Getting Authentic’s quick mind to catch up with his swift strides indeed proved the main challenge for Baffert’s team.
After finishing second to Honor A. P. in the Grade 1 Santa Anita Derby last June, Authentic notched the first top-level win of his career when he captured the Haskell Stakes at Monmouth Park just over a month later. Even that triumph, however, was viewed with skeptical eyes by those who deemed his nose margin of victory that day as evidence that his stamina had reached its limit.

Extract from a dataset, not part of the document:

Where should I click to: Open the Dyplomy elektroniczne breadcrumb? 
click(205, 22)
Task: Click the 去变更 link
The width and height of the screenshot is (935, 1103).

Baffert, to the contrary, insisted that what pundits saw during that Haskell stretch drive was a still-learning, curious horse who lost his focus – not his wind. When that theory was put to the test in the Sept. 5 Kentucky Derby, Authentic backed up his trainer’s sentiments when he captured the 10-furlong classic by 1 ¼-lengths over heavily favored Tiz the Law.
“He was a joy to train but….you couldn’t let your guard down because he spotted everything,” Baffert said. “The whole thing was training him to stay focused. I could tell every time I shipped him, he got better. He got settled.”
The shine Authentic gained from his Kentucky Derby triumph was slightly blunted less than a month later when he was beaten a neck by top filly Swiss Skydiver in a thrilling edition of the Preakness Stakes. He needed to have all pieces of his game come together in order to prevail over a salty field of older rivals in the Breeders’ Cup Classic. Sure enough, the most complete version of Authentic is the one the emerged from post nine in the Classic field as he hit the wire 2 ¼ lengths in front of stablemate Improbable while covering the 1 ¼-miles distance in a track-record time of 1:59.60.
Bred in Kentucky by Peter Blum Thoroughbreds and owned by Spendthrift Farm, My RaceHorse Stable, Madaket Stables, and Starlight Racing, Authentic retired with six wins from eight starts and $7,201,200 in earnings.
“In May, I had all these horses. We’d go to Oaklawn with Charlatan. We’ve got Nadal. They looked like unbeatable,” Baffert said. “We had this guy (Authentic), and we didn’t know how good he was.
“We sealed the deal (in the Breeders’ Cup). (The Kentucky Derby) wasn’t a fluke. He’s the best horse in America. That’s why I love horse racing. It’s settled on the racetrack.”